第32話 八幡太郎(五)

「やはり、御者は素人だな」

「“大鉄牛”の単機運用という時点で、アレの位置づけを理解できていませんが、それ以前の問題ですね」


 みやこに構えられた屋敷は、平屋建てであっても屋根が高い。

 二丈半7.5m近い高さから庭の様子を見下ろして、義家は確認するように呟いた。

 それにうなずいたのは、景季だけではない。同じように屋根上に登っている家人たちが、口々に同意の声を上げた。


 機巧兵器“大鉄牛”は、“鋼蜘蛛”や兵員、あるいは兵糧などの物資を戦場まで運ぶための輸送機だ。

 実のところ、単独での戦闘能力はさほど高くない。

 無論、武装は施されているし、その突進力は大きな武器だ。

 戦場にあっては、味方の鋒矢となって敵陣を崩したり、破城槌のように城柵を打ち破るといった役割も担っている。

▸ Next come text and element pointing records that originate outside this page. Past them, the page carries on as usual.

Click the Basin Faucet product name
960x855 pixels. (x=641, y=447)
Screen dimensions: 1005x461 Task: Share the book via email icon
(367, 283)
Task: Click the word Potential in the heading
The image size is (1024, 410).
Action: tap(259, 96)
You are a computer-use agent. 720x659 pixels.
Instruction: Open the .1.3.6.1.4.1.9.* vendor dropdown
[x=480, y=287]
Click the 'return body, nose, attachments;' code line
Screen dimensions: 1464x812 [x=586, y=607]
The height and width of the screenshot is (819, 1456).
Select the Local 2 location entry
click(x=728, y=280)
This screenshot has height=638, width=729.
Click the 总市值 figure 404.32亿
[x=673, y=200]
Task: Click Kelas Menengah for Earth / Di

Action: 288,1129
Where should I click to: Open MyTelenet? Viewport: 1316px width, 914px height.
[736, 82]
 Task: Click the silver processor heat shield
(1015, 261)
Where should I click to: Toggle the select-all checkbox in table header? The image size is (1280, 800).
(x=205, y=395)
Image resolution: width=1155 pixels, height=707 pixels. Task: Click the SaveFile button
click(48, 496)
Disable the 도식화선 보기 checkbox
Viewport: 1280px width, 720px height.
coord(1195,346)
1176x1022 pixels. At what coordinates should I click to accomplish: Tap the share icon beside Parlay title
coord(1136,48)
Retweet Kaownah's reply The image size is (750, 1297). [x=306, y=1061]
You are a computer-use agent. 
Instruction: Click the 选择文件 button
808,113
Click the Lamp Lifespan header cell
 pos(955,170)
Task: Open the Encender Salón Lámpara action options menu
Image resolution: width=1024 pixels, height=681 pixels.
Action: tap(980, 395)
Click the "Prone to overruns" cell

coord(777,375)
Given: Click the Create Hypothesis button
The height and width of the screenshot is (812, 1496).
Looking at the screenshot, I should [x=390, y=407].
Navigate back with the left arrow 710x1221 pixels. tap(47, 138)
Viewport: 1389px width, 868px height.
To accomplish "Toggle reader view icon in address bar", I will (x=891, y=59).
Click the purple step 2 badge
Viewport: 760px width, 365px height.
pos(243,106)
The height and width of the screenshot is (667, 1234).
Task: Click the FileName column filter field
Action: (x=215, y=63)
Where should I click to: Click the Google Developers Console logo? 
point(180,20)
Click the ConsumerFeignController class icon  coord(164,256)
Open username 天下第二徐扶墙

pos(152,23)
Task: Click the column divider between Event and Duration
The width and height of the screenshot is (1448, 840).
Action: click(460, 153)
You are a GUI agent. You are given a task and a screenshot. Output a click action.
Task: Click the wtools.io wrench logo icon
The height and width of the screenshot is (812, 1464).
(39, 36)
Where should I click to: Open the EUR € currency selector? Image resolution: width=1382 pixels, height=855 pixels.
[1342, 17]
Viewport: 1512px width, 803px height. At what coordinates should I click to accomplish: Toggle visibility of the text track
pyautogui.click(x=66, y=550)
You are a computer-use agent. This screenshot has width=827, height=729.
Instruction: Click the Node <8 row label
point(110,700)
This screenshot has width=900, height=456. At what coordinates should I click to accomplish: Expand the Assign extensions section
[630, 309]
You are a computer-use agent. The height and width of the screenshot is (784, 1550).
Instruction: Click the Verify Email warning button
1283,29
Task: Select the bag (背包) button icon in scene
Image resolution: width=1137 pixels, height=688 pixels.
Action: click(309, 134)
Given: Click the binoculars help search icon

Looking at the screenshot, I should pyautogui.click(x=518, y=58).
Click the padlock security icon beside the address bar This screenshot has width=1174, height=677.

 みやこに構えられた屋敷など、容易に粉砕できるだろう。

 だが。


「重良殿と元経殿が上手い、というのもあるでしょうが」

「せっかくの突進力も、ああも頻繁に方向転換をしては意味がないな」


 “牛追い役”の二人に、庭を行ったり来たりさせられている“大鉄牛”を見て、義家は苦笑した。

 件の機巧兵器は、己の持つ最大の武器を全く活かせていなかった。

 “大鉄牛”は、力の強さや最高速度に関しては騎馬を大幅に上回る性能を有している。

 しかし、その機動力――小回りや瞬間的な加速力はそれほど高くない。

 十分な速度を出すためには、相応の助走距離が必要となるのだ。


(開けた戦場ならば何の問題もないが、屋敷の庭ではな)


 しかも足元をウロチョロする人間に振り回され、頻繁に方向転換をしている。あれでは、真価の発揮など出来ようはずもないだろう。


「景季なら、どう扱う?」

「単機運用であれば、方向転換は通りに飛び出してから行います。十分な加速を乗せて、進路上のものを挽き潰しながら突進と離脱を繰り返すのが上策でしょう。少なくとも、勢いが乗る前に足を止めるのは論外です」

「屋敷の外も巻き込んで暴れると、検非違使などが動くのではないか?」

「機巧兵器が暴れ回っているのに、屋敷の内外など関係ありますまい」


 それはそうだと義家はうなずく。

 うなずきながら、彼は目を細めた。

 屋敷内は、こうして戦場の様相を呈しているが、その外――通りや隣接する他の屋敷は静まりかえっている。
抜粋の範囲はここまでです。